Lady Challis laughed.
‘My poor dear, that won’t help you or make any difference. Have you read The Hound of Heaven?’
‘Yes. To me it seems technically beautiful but emotionally it doesn’t mean a thing.’
‘I wouldn’t let that worry you. There’s plenty of time.’
‘I’m not letting it, Lady Challis. I wish,’ rebelliously, ‘I could make you see how I hate the idea of getting religious!’
Lady Challis only laughed again and stood upright. The wind blew the tip of her cigarette into a little fire which occasionally gave off minute sparks.
‘We shall have to get Maggie to carry this load in for us,’ she said, indicating the basket, ‘and there’s another one ready over there. I’ll go and ask Bertie to put the panniers on her,’ and before Margaret could offer to go in her stead, she walked rapidly away with the hands in the pockets of her nun-like robe.

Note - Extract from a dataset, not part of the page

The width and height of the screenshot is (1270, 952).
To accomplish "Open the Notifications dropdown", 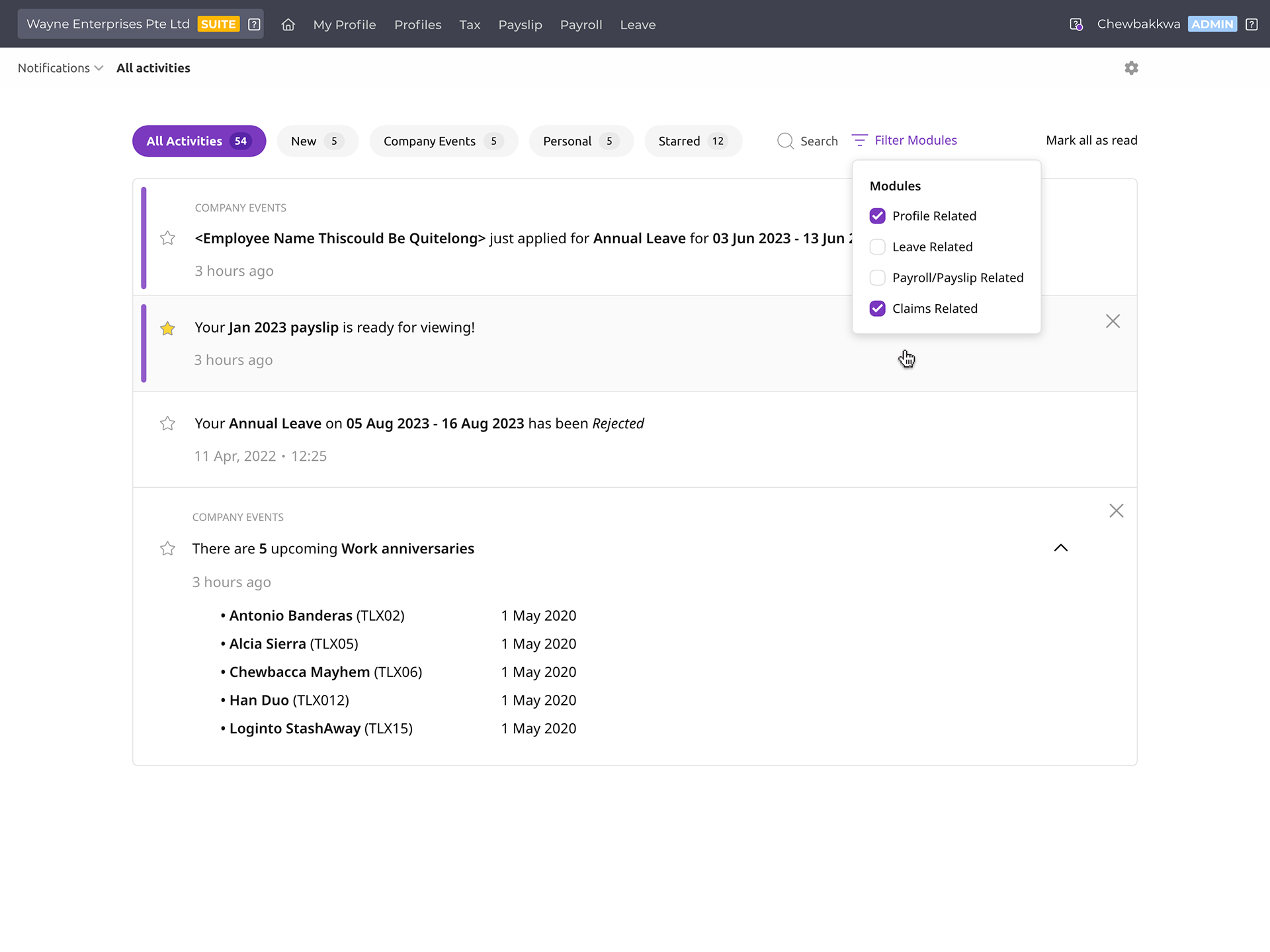I will click(x=60, y=68).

Margaret stood in the shade of the sighing tree, watching the figures moving about the bonfire and gathering round the baskets piled high with pale red and golden and dark purple fruit, while the leaves drifted past them in showers:
From all the woods that autumn
Bereaves in all the world,
she thought. Bereaves; that’s a beautiful word. But the leaves do come back again in the spring, and there will be the wallflowers and the narcissus again, and the long evenings. I shall never tire of them; I shall love nature and art until I am an old, old woman, and the Gentle Powers too. But I will never love God, even if God exists. I am not naturally religious. I do not feel the need of God.

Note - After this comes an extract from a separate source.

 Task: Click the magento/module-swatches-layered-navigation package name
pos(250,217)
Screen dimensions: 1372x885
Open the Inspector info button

And she stood there, with the struggle that was to last for so many years already beginning in her heart.
A procession now made its way out from the stable near the hedge. It consisted of Bertie leading Maggie, Lady Challis walking at the cob’s head with a crown of honeysuckle upon her own, and Edna, Claudia, Frank, some other children, and finally the odd-job man bringing up the rear. They came through the blue smoke, that swirled low and straight about their knees.
‘We’ve just time to take a load up to the house before lunch,’ called Lady Challis, looking like a prophetess with the smoke floating about her and the wreath of honeysuckle on her hair, ‘Margaret, come and help.’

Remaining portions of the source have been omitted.